The reply should hold nothing except the lines from the one with "You are a computer-use agent." through the end of the entries, duplicated exactly and with no pictures.
[[ The data, beginning ]]
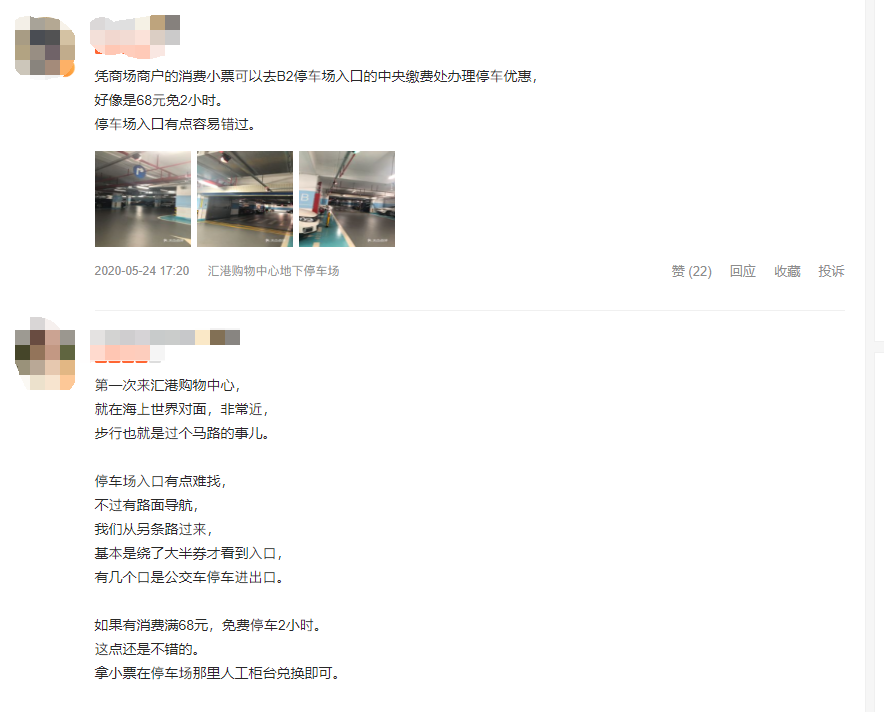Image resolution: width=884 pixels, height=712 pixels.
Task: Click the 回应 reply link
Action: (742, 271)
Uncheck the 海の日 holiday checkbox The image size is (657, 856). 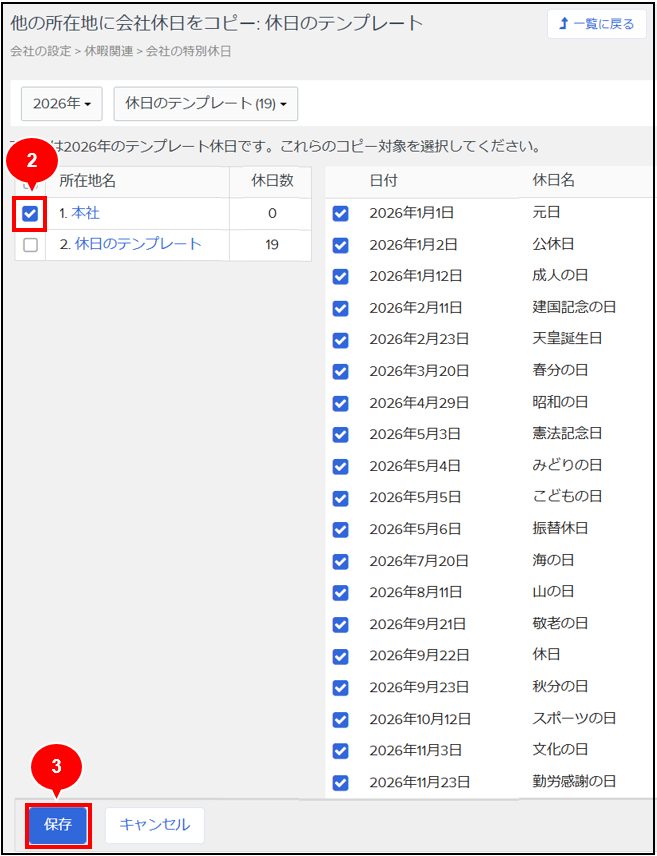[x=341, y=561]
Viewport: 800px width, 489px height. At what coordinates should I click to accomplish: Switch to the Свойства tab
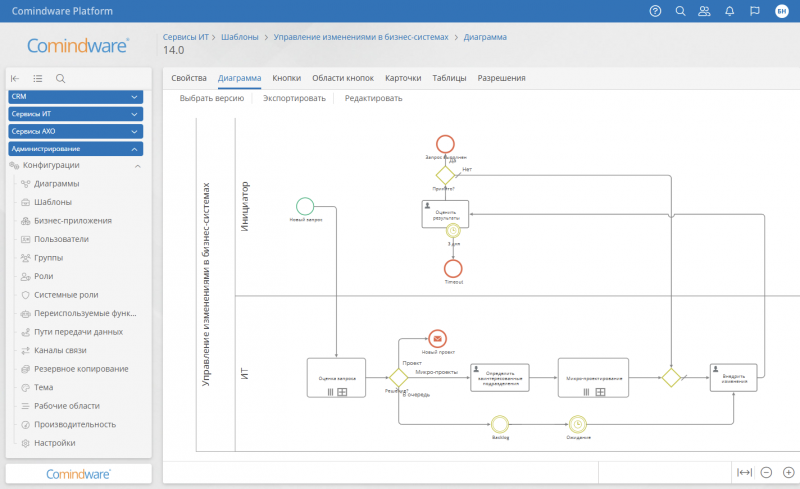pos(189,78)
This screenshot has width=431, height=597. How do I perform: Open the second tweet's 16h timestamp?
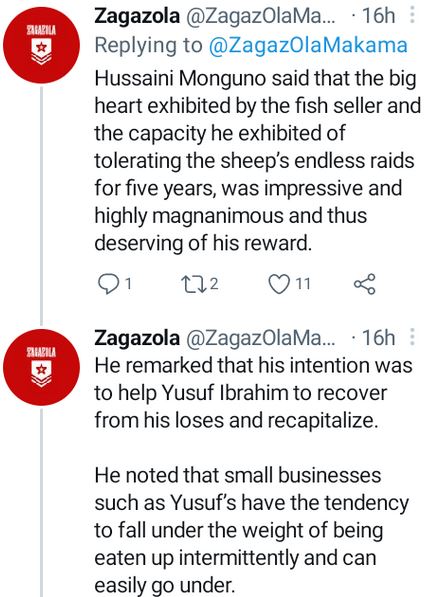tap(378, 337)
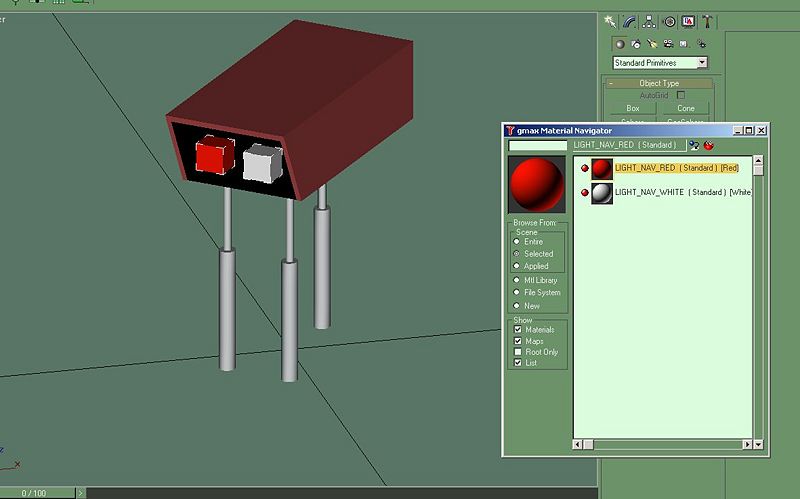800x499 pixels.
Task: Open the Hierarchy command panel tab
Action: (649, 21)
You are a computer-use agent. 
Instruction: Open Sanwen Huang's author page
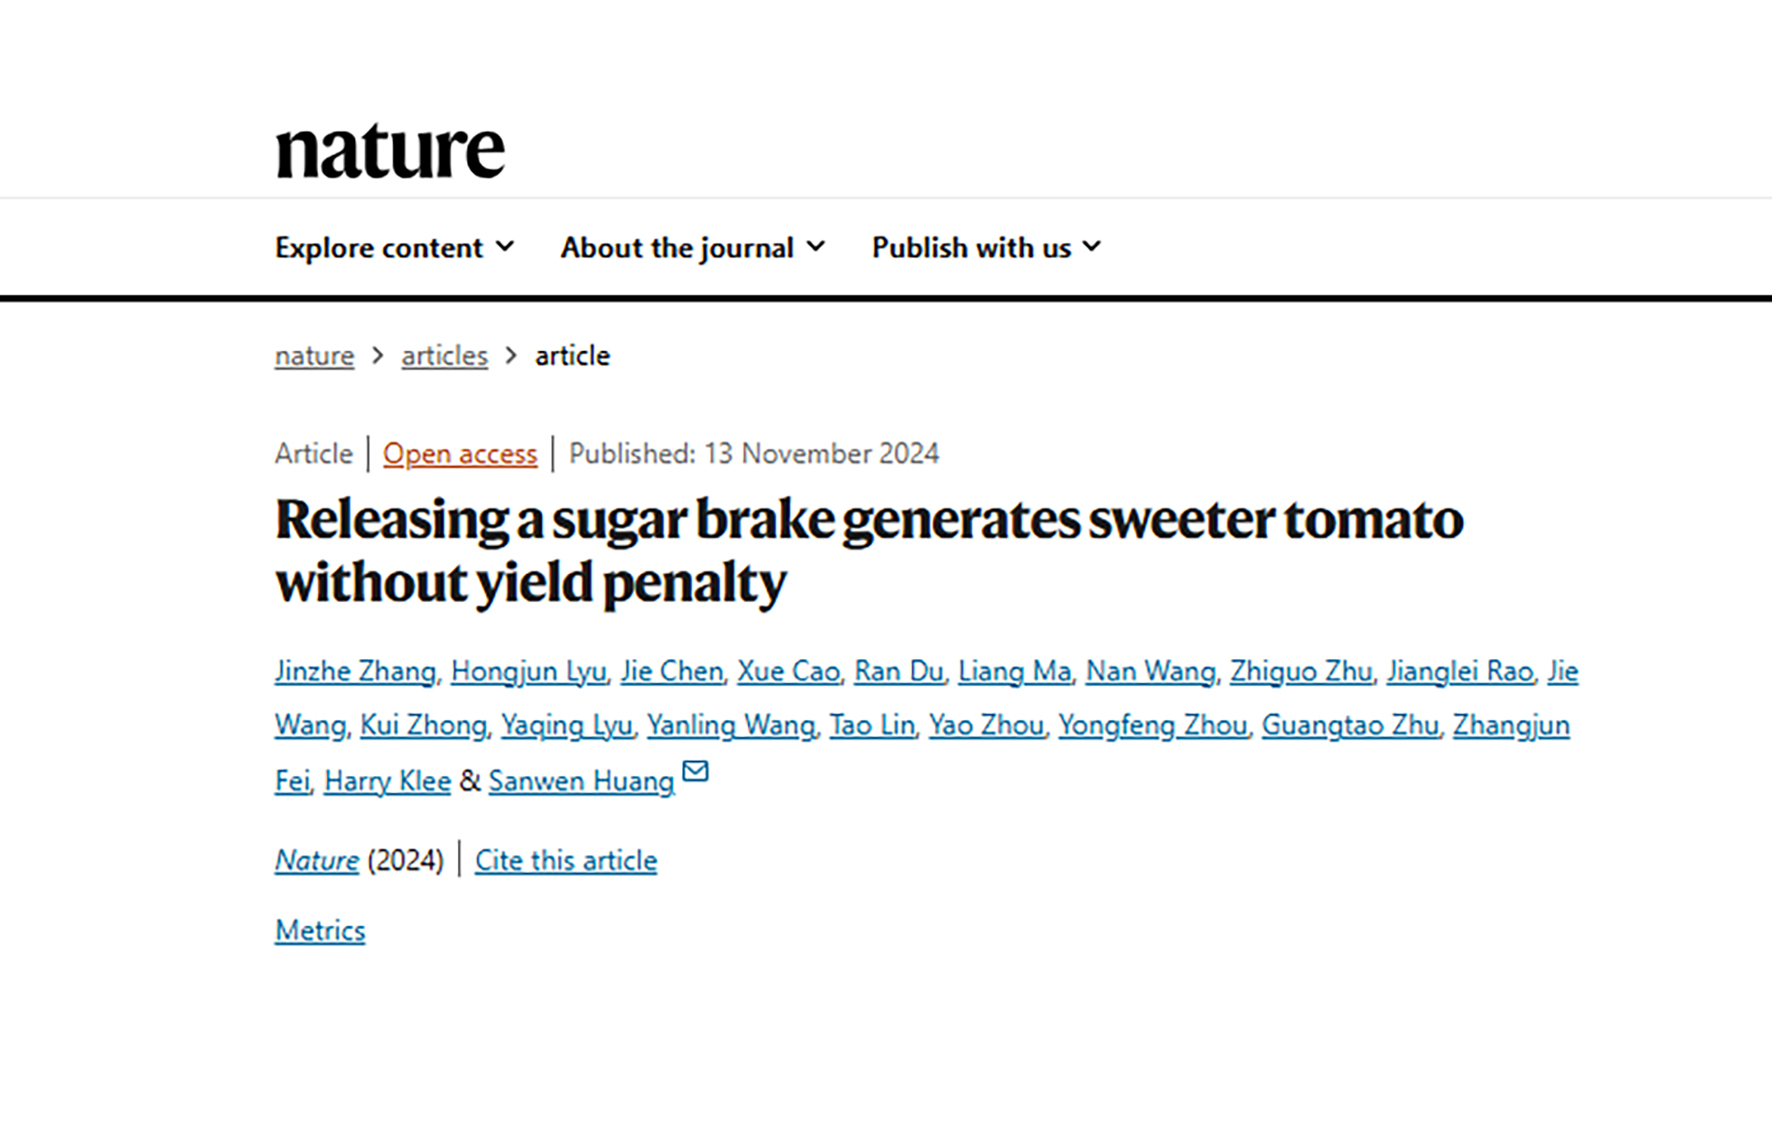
[[ The data, end ]]
• _Answer for this exercise_:
You are a computer-use agent. 
Instruction: Open Sanwen Huang's author page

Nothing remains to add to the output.